Kerr County residents recently criticized new orders in some cities and counties where businesses must require customers and staff to wear masks.
“Guys, this is America. We have a thing called personal responsibility. And that's going by the wayside with our nanny state. Everybody thinks that the government needs to take care of them. I don't,” one person said Monday during Commissioner's Court public comments.
Public health officials at the national, state and local levels have called for people to wear masks when social distancing is not possible. But multiple Kerr County residents find that unconstitutional.
One resident said it was "just American common sense" to uphold one’s right not to wear a mask.
“Kerrville and Kerr County and the Hill Country in general was founded on conservative principles, and that being that person looked after themselves and their family and their neighbors,” they said.
Another resident said requiring masks was an abuse of power.
“And what is it? When does it start? Are you going to tell me I need a vaccination next?
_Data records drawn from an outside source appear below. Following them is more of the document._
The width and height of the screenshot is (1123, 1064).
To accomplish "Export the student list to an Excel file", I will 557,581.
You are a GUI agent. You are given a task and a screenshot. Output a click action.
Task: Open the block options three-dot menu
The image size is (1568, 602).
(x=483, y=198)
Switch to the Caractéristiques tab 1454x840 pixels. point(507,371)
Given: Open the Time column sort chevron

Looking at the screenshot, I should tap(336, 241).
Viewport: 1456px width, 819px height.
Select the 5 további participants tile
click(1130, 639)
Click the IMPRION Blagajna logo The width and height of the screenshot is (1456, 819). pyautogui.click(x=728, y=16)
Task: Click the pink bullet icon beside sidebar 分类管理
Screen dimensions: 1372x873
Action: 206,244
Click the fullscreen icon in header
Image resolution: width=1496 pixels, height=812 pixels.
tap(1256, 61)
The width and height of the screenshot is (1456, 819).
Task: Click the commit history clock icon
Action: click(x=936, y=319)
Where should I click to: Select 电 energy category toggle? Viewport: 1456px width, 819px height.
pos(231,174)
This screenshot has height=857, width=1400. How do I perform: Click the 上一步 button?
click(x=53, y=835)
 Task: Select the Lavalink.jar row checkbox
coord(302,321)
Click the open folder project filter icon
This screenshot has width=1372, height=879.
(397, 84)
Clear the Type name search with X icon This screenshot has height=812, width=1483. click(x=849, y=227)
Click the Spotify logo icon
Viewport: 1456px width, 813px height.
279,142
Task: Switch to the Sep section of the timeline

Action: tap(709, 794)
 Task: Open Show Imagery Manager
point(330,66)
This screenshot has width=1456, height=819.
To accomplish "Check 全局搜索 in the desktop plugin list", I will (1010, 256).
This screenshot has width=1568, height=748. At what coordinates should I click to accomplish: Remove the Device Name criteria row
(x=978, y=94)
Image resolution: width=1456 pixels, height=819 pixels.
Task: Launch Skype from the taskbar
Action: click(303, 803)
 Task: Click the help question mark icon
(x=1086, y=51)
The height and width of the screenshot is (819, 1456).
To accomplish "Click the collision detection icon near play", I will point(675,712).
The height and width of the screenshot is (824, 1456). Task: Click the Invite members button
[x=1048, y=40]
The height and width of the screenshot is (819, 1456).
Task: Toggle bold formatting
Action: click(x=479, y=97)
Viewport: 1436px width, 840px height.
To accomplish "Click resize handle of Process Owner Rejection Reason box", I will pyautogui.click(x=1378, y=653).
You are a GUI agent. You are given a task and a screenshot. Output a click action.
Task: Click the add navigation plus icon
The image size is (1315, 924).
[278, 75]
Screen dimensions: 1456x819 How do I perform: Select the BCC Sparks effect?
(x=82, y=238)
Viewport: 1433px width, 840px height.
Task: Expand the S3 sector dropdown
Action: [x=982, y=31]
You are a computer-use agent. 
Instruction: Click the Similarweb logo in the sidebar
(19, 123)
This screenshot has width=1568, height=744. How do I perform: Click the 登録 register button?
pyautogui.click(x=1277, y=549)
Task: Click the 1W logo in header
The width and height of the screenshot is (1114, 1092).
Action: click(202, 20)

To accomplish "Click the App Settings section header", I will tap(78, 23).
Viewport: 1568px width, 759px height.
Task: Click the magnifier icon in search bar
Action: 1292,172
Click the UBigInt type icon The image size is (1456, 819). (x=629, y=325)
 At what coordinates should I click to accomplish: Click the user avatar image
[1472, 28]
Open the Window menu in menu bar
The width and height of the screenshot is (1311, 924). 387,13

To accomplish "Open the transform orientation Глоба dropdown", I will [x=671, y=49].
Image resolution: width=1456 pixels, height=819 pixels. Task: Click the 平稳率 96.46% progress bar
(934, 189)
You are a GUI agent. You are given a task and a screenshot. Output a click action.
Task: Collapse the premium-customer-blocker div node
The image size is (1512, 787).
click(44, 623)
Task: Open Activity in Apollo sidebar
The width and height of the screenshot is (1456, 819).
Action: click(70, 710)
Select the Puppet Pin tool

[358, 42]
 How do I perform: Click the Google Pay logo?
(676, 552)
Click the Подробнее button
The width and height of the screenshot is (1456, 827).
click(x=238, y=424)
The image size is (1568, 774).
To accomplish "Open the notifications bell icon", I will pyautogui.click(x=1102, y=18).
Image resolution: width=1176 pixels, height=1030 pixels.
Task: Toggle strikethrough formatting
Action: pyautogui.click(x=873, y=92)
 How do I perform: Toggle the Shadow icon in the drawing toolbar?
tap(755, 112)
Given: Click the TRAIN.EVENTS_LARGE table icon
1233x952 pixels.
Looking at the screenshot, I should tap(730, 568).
Are you going to take my guns next because it's ‘Kerr County said so?’ Where did it stop?”
County Judge Rob Kelly came up with a compromise.
“My motion is, let's say that that is the best practice and a recommendation of this court, if that's what you believe,” Kelly said, following with a motion. “For this court to make recommendations to the public to wear masks, if you believe that is in your best interest.”
The court voted unanimously in favor of the motion.
Health officials say face masks are proven to lower the chances of spreading COVID-19 without adverse health effects.
Though Kerr County has only had 72 positive cases of COVID-19 and one related death, the number of positive cases in Texas has grown steadily since the state began to reopen on May 1.